If your launch includes DNS cutover from one provider to another, a simple rule helps: minimize simultaneous changes. Move one layer at a time when possible. That is often the difference between a clean launch and a confusing one.
When to revisit
This checklist is most useful when it becomes a routine, not a one-time article. Revisit it any time the inputs change:
- Before a new site, subdomain, or microsite launch
- Before seasonal campaigns or higher-traffic periods
- When switching hosting providers or CDN layers
- When transferring a domain to a new registrar
- When changing email providers
- After redesigns, CMS rebuilds, or WordPress plugin stack changes
- When SSL renewal methods, DNS providers, or control panels change
A practical habit is to keep this as a living go-live checklist in your project repo, ticket template, or operations wiki. After each launch, add one line: what nearly went wrong, what actually broke, and what new check would have prevented it. Over time, that becomes more valuable than any generic launch template.
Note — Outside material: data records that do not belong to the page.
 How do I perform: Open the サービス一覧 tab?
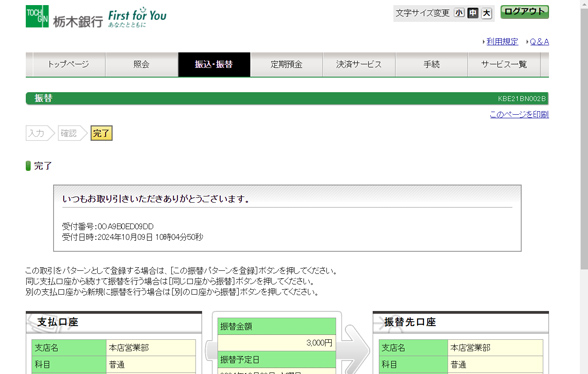coord(504,65)
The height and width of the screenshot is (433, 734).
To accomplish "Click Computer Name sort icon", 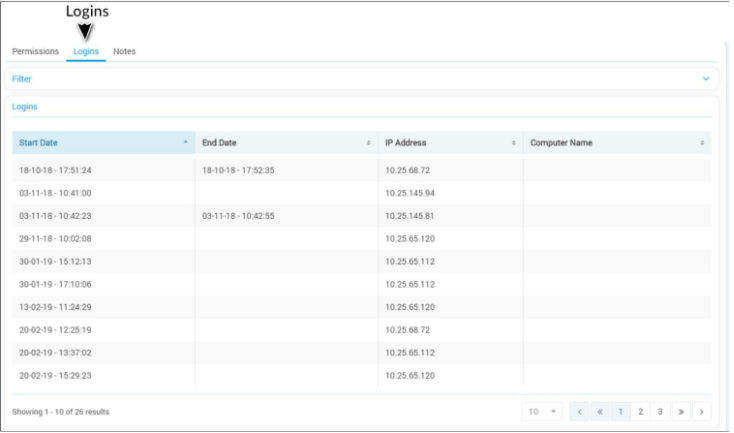I will [x=702, y=143].
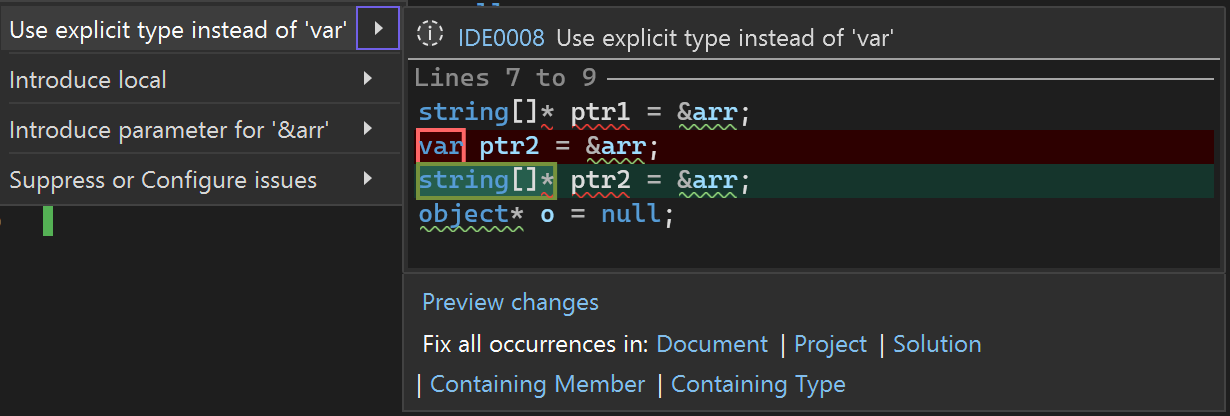Expand the Introduce local submenu arrow
The width and height of the screenshot is (1230, 416).
[x=368, y=79]
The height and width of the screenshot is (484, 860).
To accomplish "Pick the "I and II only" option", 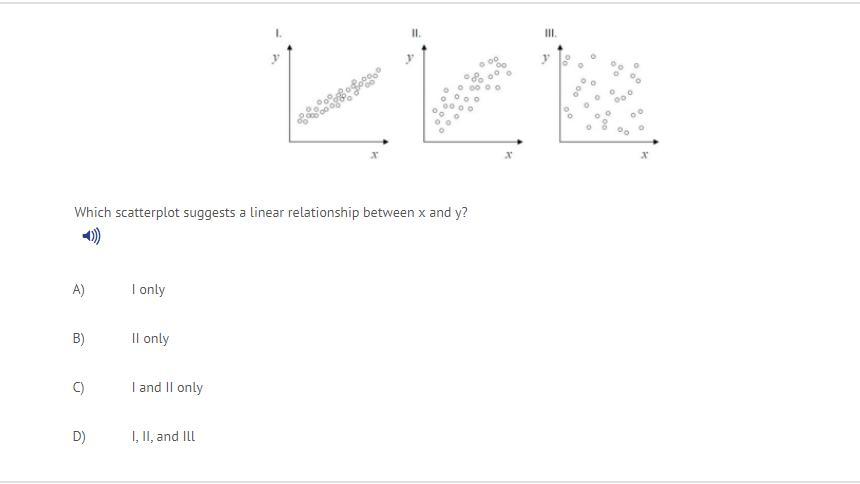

For your next launch, do this in order:
- Audit the current domain, DNS, SSL, email, and analytics setup.
- Test the final site in a staging or preview state.
- Document the exact records and redirect changes you plan to make.
- Make the smallest necessary change set for launch.
- Verify browser behavior, DNS resolution, SSL status, forms, email, and analytics immediately after cutover.
- Monitor for at least one full business cycle before declaring the launch complete.
A calm, repeatable process is what makes a reliable launch. Not a bigger checklist, and not a more expensive hosting plan. If you treat domain, DNS, SSL, email, and analytics as one connected system, your launches will be smoother, easier to troubleshoot, and much safer to repeat.